既然是金莲,自然在五行之列,她略一吐纳,就觉得灵气充盈,顿时欣喜非常,果然祸兮福之所依。
不管能不能出去,带不走金子,先吸纳了灵气再说,她这个不是法术和灵气,只是本性如此,就是吸纳天地灵气,只怕杏黄旗也未想到会有一天遇到鼎体女,能够压制鼎体女运用灵力,却无法克制她吸收自己的灵气。
见姜紫沉寂下来,荆翮紧张的看着她,再看看四周,最后再她身边坐下来了,他倒不觉得这杏黄旗中有什么可怕的,诛邪避退,他本来就不是邪物,反而因为心性单纯,眼神纯净,就连看到的世界都跟范喜不同,此时倒觉得这里犹如春暖花开,百花齐放一般舒适。
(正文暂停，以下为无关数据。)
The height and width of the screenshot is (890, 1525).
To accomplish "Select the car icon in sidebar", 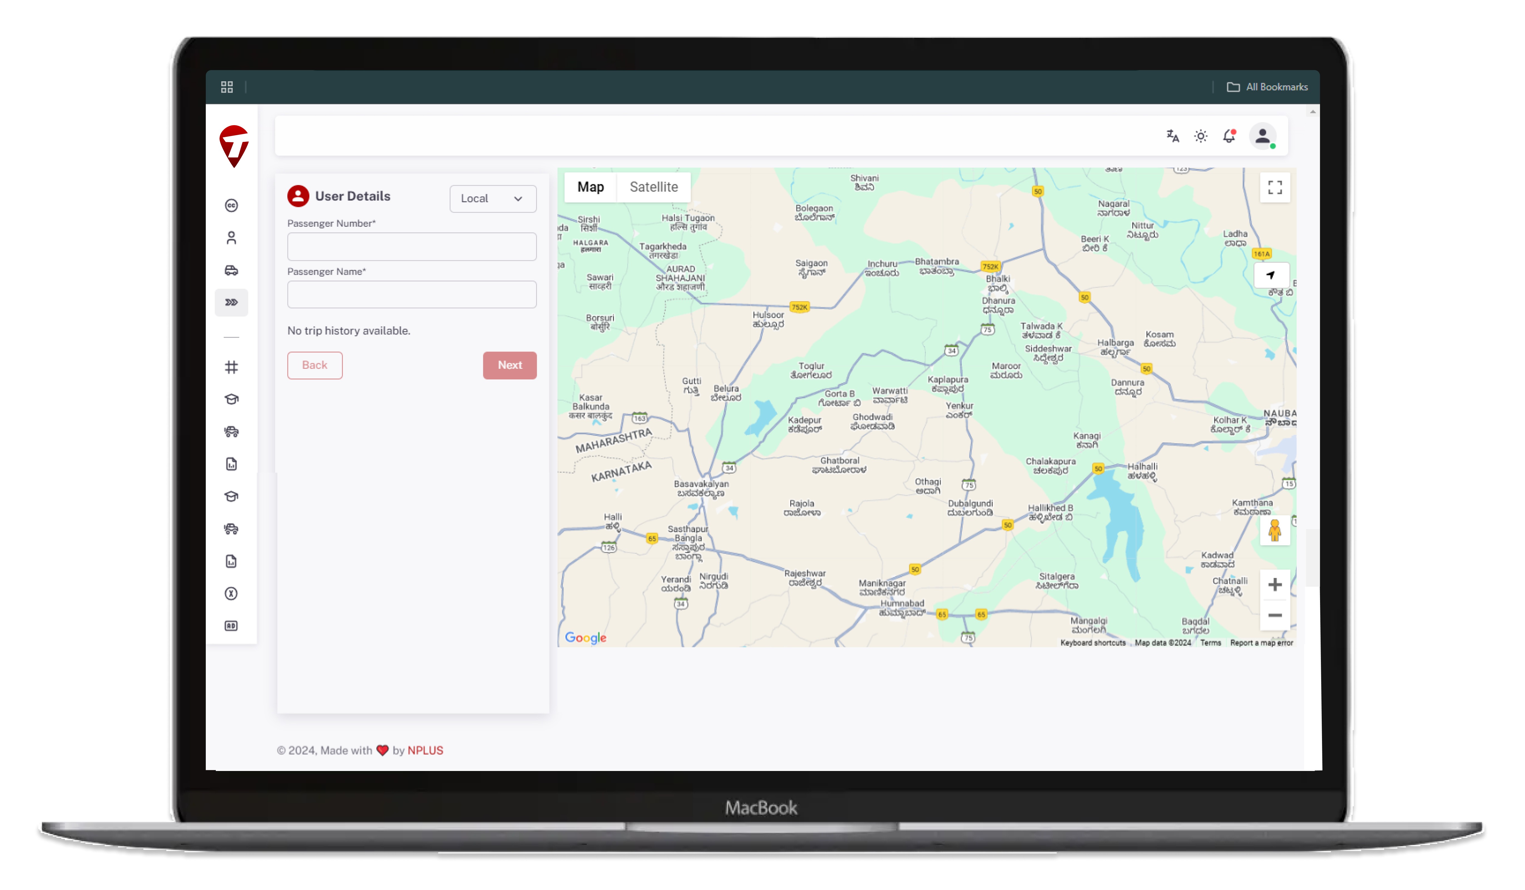I will 231,270.
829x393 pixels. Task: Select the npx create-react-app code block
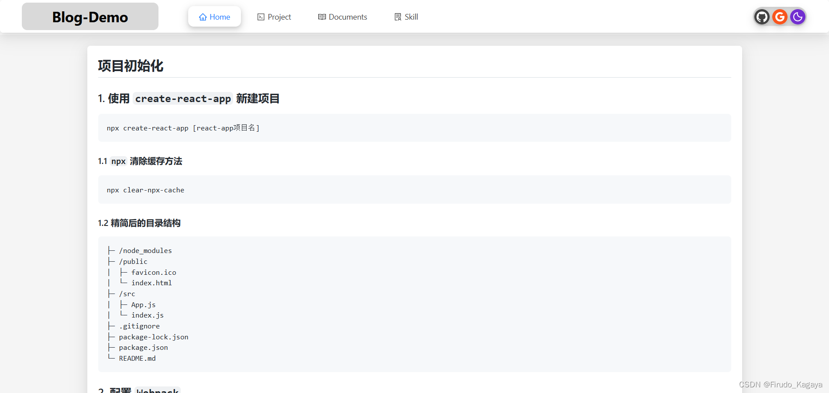[x=414, y=128]
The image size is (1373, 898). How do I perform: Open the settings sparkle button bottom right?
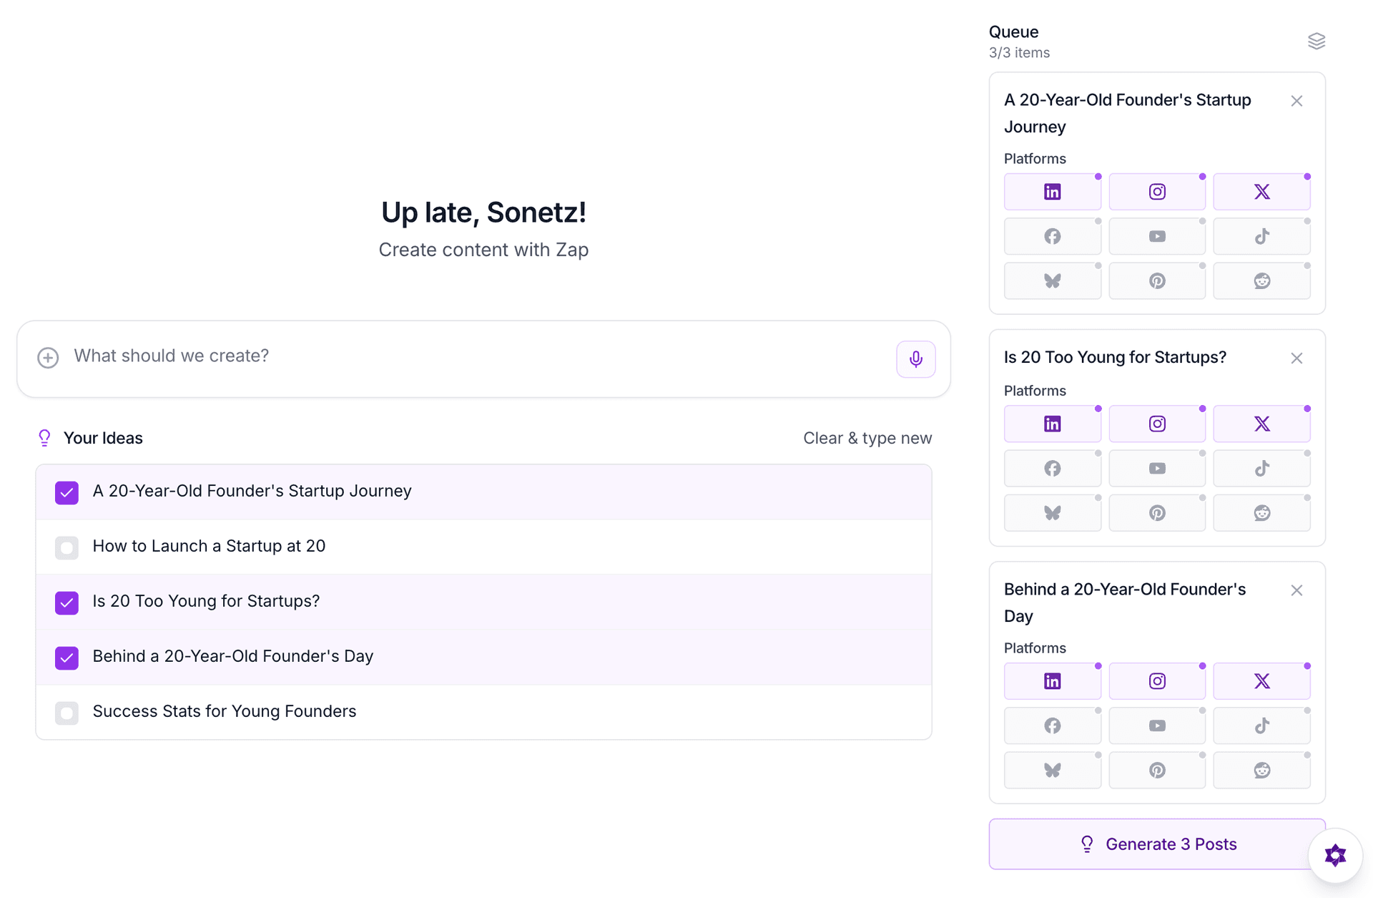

有荆翮在场,范喜也松了口气,带他进来果然没错,他就是考虑到妖性不羁,这阵是针对妖的,若是找个纯良的呢?这傻大个就是普天难寻的傻,这阵对他倒是毫无威胁,想不到真派上用场了,傻人有傻福,他能够护住笨女人,这样他才能安心闯阵了!
范喜往前迈一步,只见狂风飞石,浓雾弥漫,一股血腥之气顿时钻入毛孔,犹如万千猛兽呼啸而来。
194第七条尾巴()
眼前笼着一大团青黑色,呼啸声排山倒海似的传来,似千百头猛兽在怒吼,地面隐隐颤动着,不知道从何处钻出来的或大或小的砂石!
“诸邪避退、万法不侵”,范喜眯着眼睛,他的灵力在此被禁制住,无法施展出来,往前一步,他从这血腥之气中,闻到浓郁的妖气!
死在这杏黄旗之中的妖不知几凡,肉身和内丹皆化成了一缕气,只是妖气和煞气却保存下来了。
若是死在阵中,化成这煞气之中的一缕,继续巩固阵法之坚,吞噬其余的妖!
只是转念一想,他就明白了,这杏黄旗阵屠妖,随着卷进来的妖物越多,就越是强大,所谓阵,居然就是让妖族相杀!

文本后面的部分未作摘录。